▸ **Requirements**
Copy out the listing that follows, word for word, from the line containing "This screenshot has height=598, width=599." through the line containing "should pyautogui.click(x=710, y=223).", both lines included.

## start

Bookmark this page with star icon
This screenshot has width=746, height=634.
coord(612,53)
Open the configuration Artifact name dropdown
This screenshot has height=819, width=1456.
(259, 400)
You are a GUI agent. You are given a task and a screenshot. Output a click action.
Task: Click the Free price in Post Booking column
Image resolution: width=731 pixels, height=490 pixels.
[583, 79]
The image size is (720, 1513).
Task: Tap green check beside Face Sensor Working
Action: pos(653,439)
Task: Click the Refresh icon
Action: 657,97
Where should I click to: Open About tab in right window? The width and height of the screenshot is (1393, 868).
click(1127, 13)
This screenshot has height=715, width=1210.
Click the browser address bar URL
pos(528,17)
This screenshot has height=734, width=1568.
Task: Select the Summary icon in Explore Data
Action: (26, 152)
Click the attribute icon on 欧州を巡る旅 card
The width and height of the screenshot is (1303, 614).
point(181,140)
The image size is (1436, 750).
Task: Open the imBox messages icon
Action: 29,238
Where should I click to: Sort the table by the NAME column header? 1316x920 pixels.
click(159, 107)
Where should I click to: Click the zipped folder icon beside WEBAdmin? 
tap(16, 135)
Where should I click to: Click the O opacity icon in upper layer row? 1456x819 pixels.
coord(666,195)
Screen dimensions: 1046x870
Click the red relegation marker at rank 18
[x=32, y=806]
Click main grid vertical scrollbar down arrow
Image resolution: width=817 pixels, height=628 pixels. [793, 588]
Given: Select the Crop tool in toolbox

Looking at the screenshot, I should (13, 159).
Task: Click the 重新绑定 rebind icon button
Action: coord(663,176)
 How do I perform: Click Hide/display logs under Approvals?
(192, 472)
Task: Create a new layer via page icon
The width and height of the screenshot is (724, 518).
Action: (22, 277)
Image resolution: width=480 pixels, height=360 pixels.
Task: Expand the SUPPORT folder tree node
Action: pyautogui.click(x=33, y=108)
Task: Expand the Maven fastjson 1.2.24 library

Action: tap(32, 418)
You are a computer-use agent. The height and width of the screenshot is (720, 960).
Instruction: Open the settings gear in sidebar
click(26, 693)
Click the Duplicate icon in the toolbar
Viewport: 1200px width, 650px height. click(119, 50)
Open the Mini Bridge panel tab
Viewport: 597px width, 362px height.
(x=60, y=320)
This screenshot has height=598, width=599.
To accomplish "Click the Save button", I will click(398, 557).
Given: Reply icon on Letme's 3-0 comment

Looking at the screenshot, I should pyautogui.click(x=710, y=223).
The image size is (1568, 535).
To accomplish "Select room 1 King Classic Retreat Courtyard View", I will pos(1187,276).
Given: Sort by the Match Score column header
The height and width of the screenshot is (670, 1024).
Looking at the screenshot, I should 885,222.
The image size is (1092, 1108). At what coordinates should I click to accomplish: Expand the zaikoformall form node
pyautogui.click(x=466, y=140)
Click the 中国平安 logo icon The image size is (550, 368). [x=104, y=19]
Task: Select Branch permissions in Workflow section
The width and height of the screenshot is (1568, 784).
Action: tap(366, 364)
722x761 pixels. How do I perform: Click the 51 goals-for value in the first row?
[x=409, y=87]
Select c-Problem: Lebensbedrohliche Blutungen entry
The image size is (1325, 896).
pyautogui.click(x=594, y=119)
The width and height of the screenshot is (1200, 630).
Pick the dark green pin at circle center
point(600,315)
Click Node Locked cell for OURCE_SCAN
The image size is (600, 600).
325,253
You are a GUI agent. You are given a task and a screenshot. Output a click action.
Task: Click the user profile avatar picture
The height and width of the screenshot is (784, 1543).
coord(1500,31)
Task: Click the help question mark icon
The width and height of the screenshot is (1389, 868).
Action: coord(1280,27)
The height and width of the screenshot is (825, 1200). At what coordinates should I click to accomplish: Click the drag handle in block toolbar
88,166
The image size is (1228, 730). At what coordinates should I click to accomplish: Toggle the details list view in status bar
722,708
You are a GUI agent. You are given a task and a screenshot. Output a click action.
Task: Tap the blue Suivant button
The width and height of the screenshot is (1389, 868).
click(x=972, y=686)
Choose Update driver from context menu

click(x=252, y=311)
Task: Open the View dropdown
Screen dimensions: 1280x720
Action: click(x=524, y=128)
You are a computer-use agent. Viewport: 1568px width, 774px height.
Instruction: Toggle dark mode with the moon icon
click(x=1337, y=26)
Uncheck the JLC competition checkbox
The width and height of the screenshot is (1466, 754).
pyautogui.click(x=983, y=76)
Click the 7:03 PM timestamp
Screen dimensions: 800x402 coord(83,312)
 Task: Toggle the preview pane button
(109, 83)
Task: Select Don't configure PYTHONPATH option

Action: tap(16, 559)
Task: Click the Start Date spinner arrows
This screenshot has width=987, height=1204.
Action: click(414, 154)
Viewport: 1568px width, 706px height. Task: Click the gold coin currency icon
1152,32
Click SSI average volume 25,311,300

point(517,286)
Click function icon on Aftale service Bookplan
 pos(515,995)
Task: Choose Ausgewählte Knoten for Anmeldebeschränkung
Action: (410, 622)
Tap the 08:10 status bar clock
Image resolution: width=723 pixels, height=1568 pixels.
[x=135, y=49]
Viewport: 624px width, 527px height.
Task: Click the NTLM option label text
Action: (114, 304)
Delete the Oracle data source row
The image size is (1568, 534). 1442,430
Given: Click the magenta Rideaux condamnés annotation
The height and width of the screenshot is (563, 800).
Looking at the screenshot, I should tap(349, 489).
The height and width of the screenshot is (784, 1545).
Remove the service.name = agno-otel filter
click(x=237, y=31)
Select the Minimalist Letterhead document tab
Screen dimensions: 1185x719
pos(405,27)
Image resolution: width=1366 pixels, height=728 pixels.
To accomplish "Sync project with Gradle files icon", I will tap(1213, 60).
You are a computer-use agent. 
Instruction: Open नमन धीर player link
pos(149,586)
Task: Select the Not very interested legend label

## end

▸ **Result of the exercise**
This screenshot has height=598, width=599.
To accomplish "Click the Save button", I will click(398, 557).
Given: Reply icon on Letme's 3-0 comment

Looking at the screenshot, I should pyautogui.click(x=710, y=223).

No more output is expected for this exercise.